> **TASK STATEMENT**:
Check every line below for the word "right" and show those that hold it.

Dataset entries
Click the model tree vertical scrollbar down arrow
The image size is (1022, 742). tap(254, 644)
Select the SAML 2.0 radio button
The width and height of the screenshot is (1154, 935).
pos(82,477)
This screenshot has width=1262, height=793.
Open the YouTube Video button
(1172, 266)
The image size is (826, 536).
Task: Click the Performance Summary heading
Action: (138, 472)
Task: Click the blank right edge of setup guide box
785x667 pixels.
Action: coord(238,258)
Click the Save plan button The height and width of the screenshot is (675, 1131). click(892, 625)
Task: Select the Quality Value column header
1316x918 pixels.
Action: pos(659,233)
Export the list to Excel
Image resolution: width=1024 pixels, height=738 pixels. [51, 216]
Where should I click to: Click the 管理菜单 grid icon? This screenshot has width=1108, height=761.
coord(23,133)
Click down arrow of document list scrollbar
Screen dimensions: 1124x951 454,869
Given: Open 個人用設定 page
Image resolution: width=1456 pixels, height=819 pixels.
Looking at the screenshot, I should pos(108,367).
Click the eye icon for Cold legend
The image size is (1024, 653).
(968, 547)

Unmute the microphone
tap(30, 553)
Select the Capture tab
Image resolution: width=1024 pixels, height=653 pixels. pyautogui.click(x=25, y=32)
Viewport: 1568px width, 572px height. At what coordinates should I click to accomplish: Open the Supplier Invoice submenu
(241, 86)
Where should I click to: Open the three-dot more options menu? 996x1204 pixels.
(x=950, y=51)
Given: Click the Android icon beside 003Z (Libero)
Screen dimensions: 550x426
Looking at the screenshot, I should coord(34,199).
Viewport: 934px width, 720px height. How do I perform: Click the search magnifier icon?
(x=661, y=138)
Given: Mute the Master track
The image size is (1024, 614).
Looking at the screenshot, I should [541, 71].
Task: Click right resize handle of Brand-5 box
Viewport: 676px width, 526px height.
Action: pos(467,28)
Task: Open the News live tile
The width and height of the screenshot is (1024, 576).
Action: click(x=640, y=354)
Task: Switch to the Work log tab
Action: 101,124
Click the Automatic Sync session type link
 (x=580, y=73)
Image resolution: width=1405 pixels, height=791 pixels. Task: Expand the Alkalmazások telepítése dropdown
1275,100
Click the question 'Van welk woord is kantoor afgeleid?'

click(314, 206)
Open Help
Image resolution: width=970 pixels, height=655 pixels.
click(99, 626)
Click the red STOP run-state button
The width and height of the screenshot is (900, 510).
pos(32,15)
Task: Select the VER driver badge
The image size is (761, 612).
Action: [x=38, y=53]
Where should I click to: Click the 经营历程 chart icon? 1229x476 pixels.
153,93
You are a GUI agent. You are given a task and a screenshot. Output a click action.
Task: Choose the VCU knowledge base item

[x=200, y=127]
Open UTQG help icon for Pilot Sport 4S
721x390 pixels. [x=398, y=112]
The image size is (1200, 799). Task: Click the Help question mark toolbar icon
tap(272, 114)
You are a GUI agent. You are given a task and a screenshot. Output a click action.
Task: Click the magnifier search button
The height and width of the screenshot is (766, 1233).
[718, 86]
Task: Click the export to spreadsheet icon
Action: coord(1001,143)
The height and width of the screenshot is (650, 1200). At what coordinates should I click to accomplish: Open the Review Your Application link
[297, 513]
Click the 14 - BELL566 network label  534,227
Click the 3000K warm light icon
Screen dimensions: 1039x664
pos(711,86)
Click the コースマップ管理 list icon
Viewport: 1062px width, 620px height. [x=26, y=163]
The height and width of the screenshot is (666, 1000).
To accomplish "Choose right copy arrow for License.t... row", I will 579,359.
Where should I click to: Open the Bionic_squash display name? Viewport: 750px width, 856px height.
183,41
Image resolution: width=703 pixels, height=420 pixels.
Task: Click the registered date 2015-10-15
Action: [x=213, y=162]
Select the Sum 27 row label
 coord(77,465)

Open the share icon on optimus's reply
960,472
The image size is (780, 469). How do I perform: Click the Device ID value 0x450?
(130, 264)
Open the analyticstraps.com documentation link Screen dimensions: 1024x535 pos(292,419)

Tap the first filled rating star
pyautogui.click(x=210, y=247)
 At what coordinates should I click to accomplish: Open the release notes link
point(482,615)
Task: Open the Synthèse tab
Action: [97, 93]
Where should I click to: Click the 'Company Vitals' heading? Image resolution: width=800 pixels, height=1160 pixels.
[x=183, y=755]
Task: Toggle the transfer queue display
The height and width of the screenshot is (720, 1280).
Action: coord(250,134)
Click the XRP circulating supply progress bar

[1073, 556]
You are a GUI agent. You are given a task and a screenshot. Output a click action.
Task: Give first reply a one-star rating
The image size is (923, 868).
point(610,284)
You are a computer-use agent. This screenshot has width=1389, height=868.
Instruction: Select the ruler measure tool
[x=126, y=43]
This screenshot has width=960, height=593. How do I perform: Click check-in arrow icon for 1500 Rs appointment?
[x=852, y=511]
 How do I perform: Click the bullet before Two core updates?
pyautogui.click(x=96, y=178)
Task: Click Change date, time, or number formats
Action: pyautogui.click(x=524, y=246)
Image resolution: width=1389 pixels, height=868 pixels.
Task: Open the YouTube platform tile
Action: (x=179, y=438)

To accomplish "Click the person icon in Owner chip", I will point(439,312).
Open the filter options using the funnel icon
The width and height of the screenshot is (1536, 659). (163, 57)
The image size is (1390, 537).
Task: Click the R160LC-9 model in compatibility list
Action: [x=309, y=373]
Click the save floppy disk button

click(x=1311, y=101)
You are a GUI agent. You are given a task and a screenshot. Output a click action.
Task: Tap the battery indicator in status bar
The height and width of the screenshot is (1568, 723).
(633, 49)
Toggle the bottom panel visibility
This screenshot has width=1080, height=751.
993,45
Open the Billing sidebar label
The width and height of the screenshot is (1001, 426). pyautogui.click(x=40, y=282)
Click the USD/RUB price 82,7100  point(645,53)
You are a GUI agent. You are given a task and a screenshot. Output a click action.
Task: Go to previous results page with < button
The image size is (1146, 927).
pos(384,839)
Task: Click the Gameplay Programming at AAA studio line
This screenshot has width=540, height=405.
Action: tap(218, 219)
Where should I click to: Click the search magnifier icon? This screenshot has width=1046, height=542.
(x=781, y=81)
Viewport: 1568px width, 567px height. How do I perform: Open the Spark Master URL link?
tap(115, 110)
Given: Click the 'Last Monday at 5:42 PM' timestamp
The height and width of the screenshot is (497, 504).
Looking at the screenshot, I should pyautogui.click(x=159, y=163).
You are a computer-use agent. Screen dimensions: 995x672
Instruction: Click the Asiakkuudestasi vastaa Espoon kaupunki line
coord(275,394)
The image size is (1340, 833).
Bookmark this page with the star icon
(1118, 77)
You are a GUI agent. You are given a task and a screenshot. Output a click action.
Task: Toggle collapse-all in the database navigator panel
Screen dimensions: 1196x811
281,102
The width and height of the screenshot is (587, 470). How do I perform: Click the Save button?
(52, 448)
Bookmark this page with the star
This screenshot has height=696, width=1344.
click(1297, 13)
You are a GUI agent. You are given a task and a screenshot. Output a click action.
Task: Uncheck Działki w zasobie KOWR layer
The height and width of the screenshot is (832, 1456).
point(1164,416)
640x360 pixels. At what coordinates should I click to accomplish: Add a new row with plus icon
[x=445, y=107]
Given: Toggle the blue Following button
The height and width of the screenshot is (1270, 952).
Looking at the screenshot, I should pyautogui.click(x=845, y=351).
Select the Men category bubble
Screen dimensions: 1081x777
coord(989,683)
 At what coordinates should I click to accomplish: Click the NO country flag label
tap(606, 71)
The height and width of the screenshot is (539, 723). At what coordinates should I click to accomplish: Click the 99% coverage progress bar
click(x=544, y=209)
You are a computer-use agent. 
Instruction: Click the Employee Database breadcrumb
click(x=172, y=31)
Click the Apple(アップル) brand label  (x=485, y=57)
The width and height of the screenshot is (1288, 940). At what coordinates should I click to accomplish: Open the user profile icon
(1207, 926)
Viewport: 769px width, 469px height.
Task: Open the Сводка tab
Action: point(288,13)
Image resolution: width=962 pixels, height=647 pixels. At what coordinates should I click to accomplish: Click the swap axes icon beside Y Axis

> **RESULT OF THE TASK**:
Task: Click the blank right edge of setup guide box
Task: Click right resize handle of Brand-5 box
To accomplish "Choose right copy arrow for License.t... row", I will 579,359.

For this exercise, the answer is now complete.